To do |
A. Answer these questions about the hotel booking analysis, one line each:
(i) What does lead_time measure?
(ii) Which customer type generally has much shorter lead times for both city and resort hotels?
(iii) At about how many days do the two peaks for Contract city hotel bookings fall?
B. Proceed with the hotel booking analysis, carrying it on past its last sentence.

Page text |
....................

Using these variables, hotels can try to curb the number of cancelations by limiting reservations with many previous cancellations and/or many nights booked. Businesses reserving hotel spaces can use the finding that reservations with many adults tend to be canceled, and that hotels may be trying to limit this.

Getting Ahead of the Curve

Securing hotel bookings is crucial for potential travelers, especially during higher traffic months during the summer. To get a better idea of how far in advance travelers should make their hotel bookings, we will look at densities of lead_time (days from Booking to Arrival) across all hotel (City/Resort Hotel) and customer types (Contract, Group, Transient, Transient-Party). With this information, travelers now have a general idea of the best time to solidify their plans to get ensure quality bookings.

From the faceted density plot, we see that bookings from Transient and Transient Party customer types have similar booking lead time while Group bookings seem to have generally much shorter lead times for both city and resort hotels. For these three groups, the distributions are all skewed to the right. As for Contract customer types, resort hotel bookings show a roughly normal distribution when mean ~180 days while city hotel bookings show a bi-modal distribution with peaks at around 15 & 300 days. This plot is informative for potential travelers looking for how far in advance people/groups plan their bookings in advance for different hotel types. This can be helpful for potential travelers & booking agencies so they can have an idea of the best time to book to secure their spots.

....................

Saved data entries:
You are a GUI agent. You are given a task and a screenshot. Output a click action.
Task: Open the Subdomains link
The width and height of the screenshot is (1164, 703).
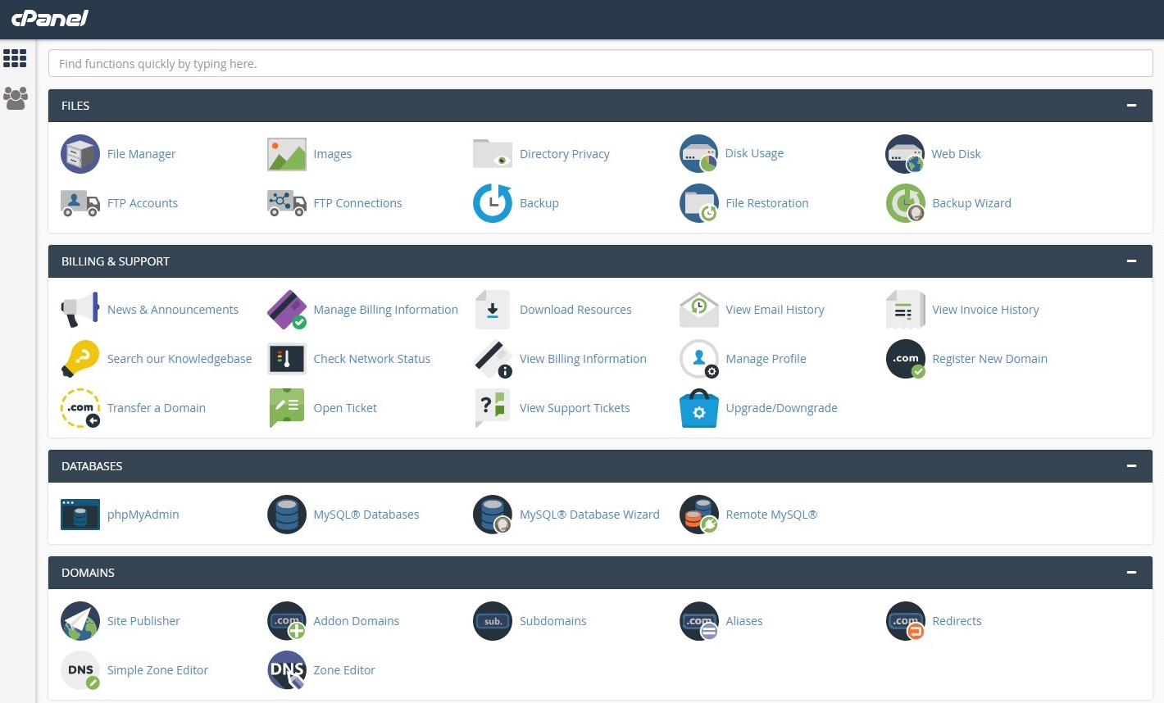click(552, 621)
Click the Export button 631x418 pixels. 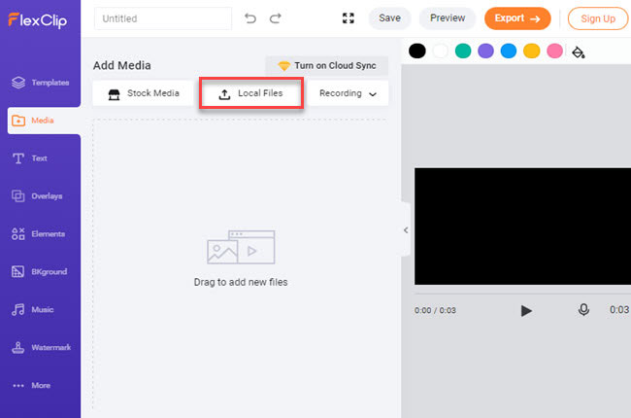pos(516,18)
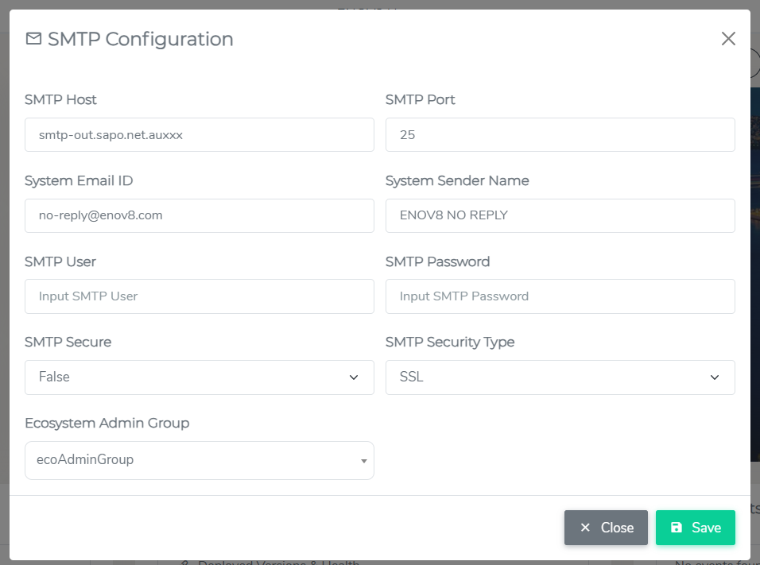This screenshot has height=565, width=760.
Task: Click the SMTP Secure label
Action: 68,342
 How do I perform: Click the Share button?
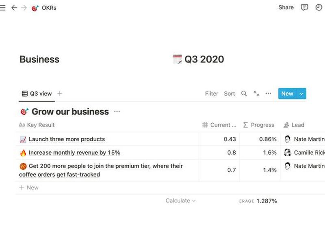286,7
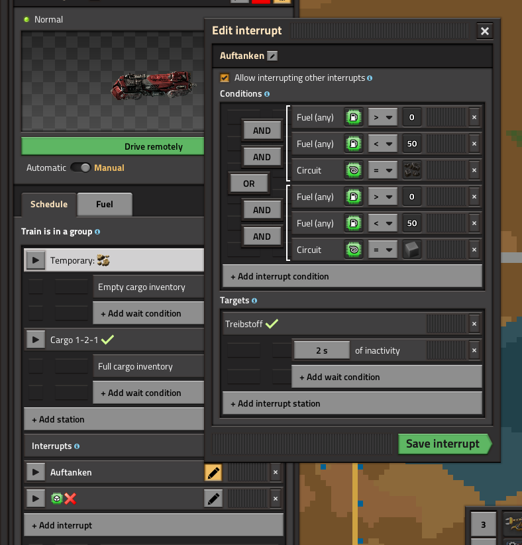Open the equals comparator dropdown in last Circuit row
522x545 pixels.
tap(382, 250)
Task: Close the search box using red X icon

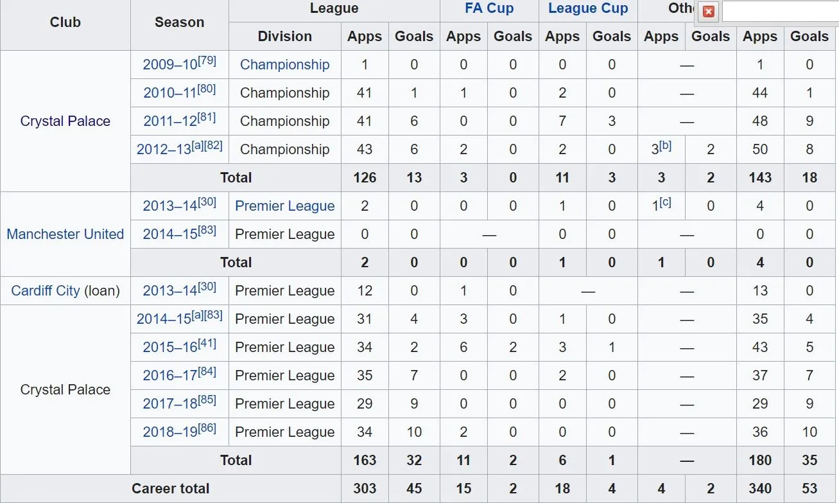Action: [709, 12]
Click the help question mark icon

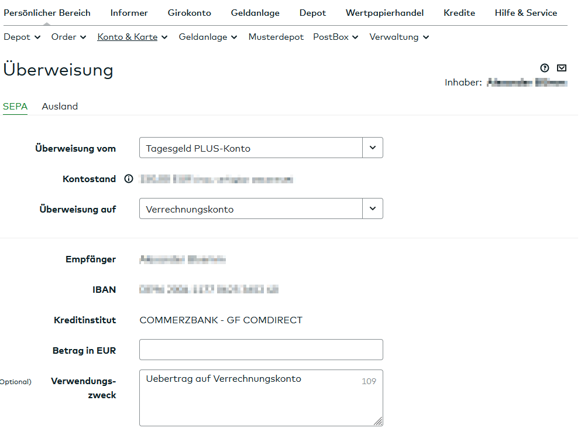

....................

Task-by-task answers |
A.
(i) Days from booking to arrival
(ii) Group
(iii) About 15 and 300 days

B.
Cheapest Locations

It is important to know where to find the best deals for travel in Europe, as the cost of accommodations and activities can greatly impact the overall budget of a trip. By understanding the most cost-effective destinations, travelers can make informed decisions on where to go and how to allocate their funds to have the best and most affordable vacation.

In these plots we see the prices of hotels in each country splits into two graphs based off of whether it is a resort or a city hotel. The plot is a map of the continent of Europe with different countries shaded by the average price of hotels in that country. The red shaded countries have the most expensive hotels while the green shaded countries has the cheapest countries. We see that on average the prices for city hotels are more expensive than resort hotels. We do see some exceptions to this rule in particular countries though such as Portugal where the prices of city hotels are cheaper. If a traveler was looking for the cheapest hotels in Europe at resorts to stay this map would point to Ukraine or Greece. If they were looking in cities than the cheapest hotels are in Portugal or Lithuania.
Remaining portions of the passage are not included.